Só que ele já estava muito mal, pois nem saiu debaixo do carro quando arrancaste, pensa bem, ele estava lá já a pedir-te ajuda para acabar com o seu tremendo sofrimento. Tu não o desiludiste, foste o seu último carinho, ele não morreu sózinho, partiu suavemente em vez de ficar sofrendo num qualquer buraco durante intermináveis dias e noites.

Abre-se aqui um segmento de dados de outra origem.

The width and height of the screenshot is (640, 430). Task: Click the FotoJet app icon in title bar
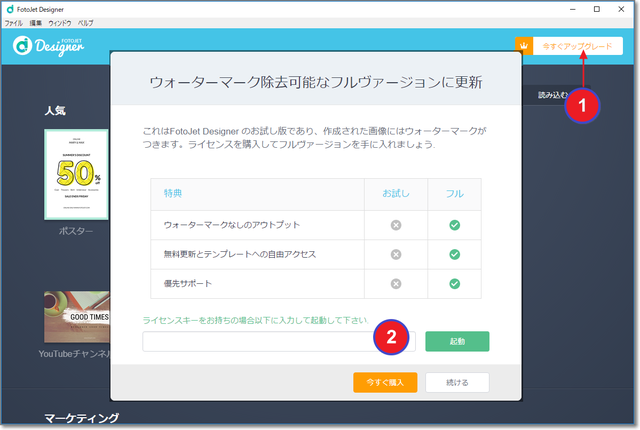coord(10,8)
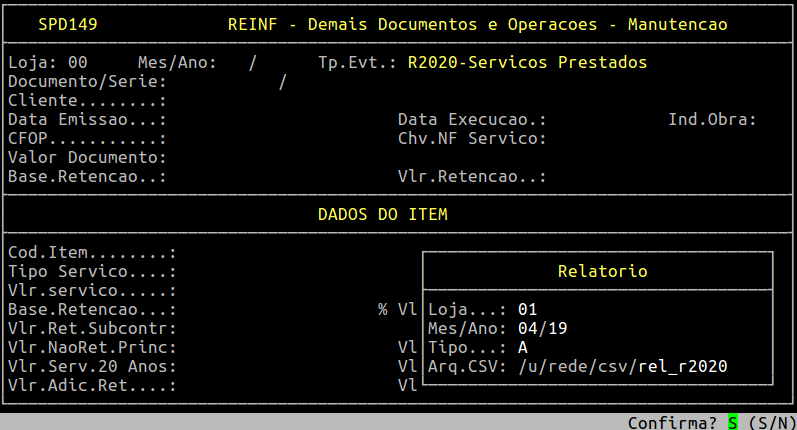This screenshot has height=430, width=797.
Task: Select the Data Execucao field
Action: point(600,120)
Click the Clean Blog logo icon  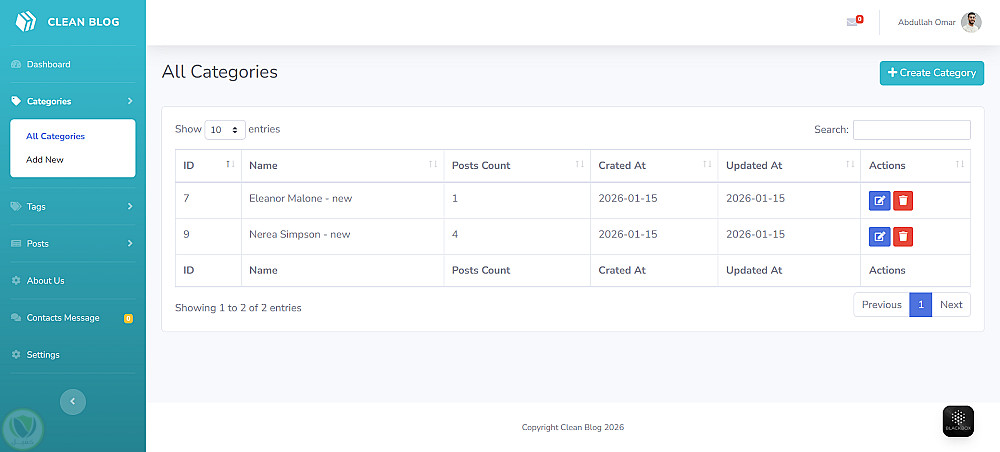tap(25, 21)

A saudade vai pesar e vai durar um tempo, mas liberta-te dessa culpa que não tem razão de ser.
Tu simplesmente o ajudaste no que foi necessário fazer.
Um beijo, th
"já passou", no que é possível "passar". porque esquecer é imposs+ível.
igualmente do vosso apoio, thanks
Eutanaziar um animal é nessas circunstâncias o melhor que se pode fazer.Mas, penso que o que te doi é alvez não teres feito mais e melhor por ele enquanto foi vivo.........isso é que doi...........e se sei como doi pois aida hoje sinto isso pela minha querida Urssy........ainda sinto e sentirei sempre.........é irremediavel como a morte.Temos de saber viver com isso e tenatr fazer melhor de hoje em diante.Força!! Estou contigo....Ajuda os outros animais que estão em sofrimento enclausurados nessa garagem horrenda à sede e ao calor.AJUDA-OS!!! Eu ajudo-te..........please....
Não te culpes. Somente aceleraste e para bem dele, o desfecho.